# Exercise set
a - In the PhpDig note, which file types does PhpDig index by itself?
b - Echo the stretch of the PhpDig note from "The author of" through "and/or installing them.".

PhpDig indexes HTML and text files by itself. PhpDig could index PDF, MS-Word, MS-Excel, and MS-PowerPoint files if you install external binaries on the server for this purpose. PhpDig is configured to use catdoc, xls2csv, pstotext or pdftotext, and ppt2text programs.

  • You can find catdoc and xls2csv at this link: http://www.45.free.net/~vitus/ice/catdoc/.
  • You can find pstotext at this link: http://research.compaq.com/SRC/virtualpaper/pstotext.html.
  • You can find pdftotext at this link: http://public.planetmirror.com/pub/xpdf/
  • You can query for ppt2text at this link: http://www.google.com/search?q=ppt2text

The author of PhpDig does not offer support for the binary programs. Contact the authors of those programs if you have trouble with compiling and/or installing them.

Of course, you can use other binary programs to extract text from PDF, MS-Word, MS-Excel, and MS-PowerPoint files.

# Data provided
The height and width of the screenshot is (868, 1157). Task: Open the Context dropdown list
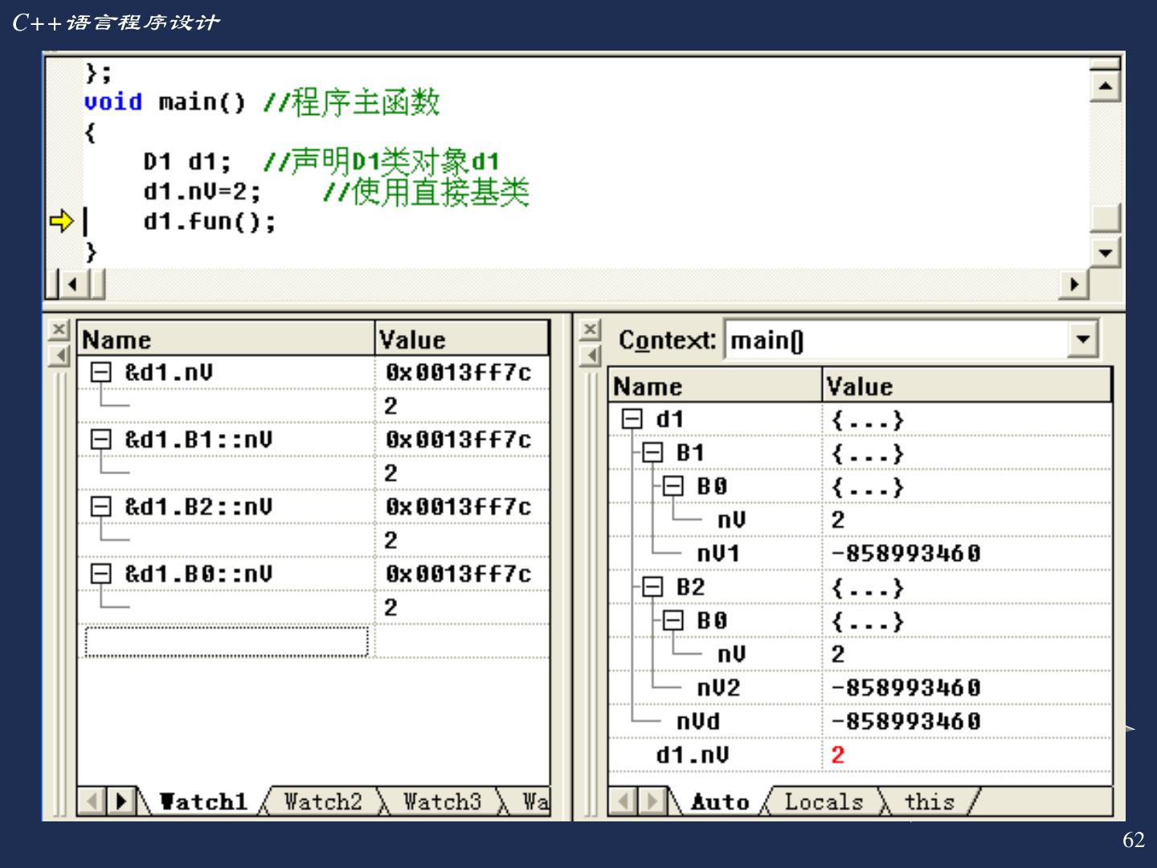coord(1082,340)
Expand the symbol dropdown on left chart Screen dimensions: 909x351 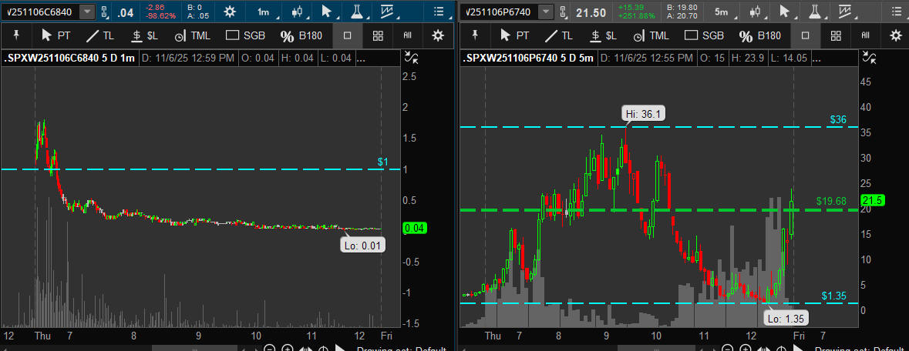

# Results of the exercise
a - HTML and text files.

b -
The author of PhpDig does not offer support for the binary programs. Contact the authors of those programs if you have trouble with compiling and/or installing them.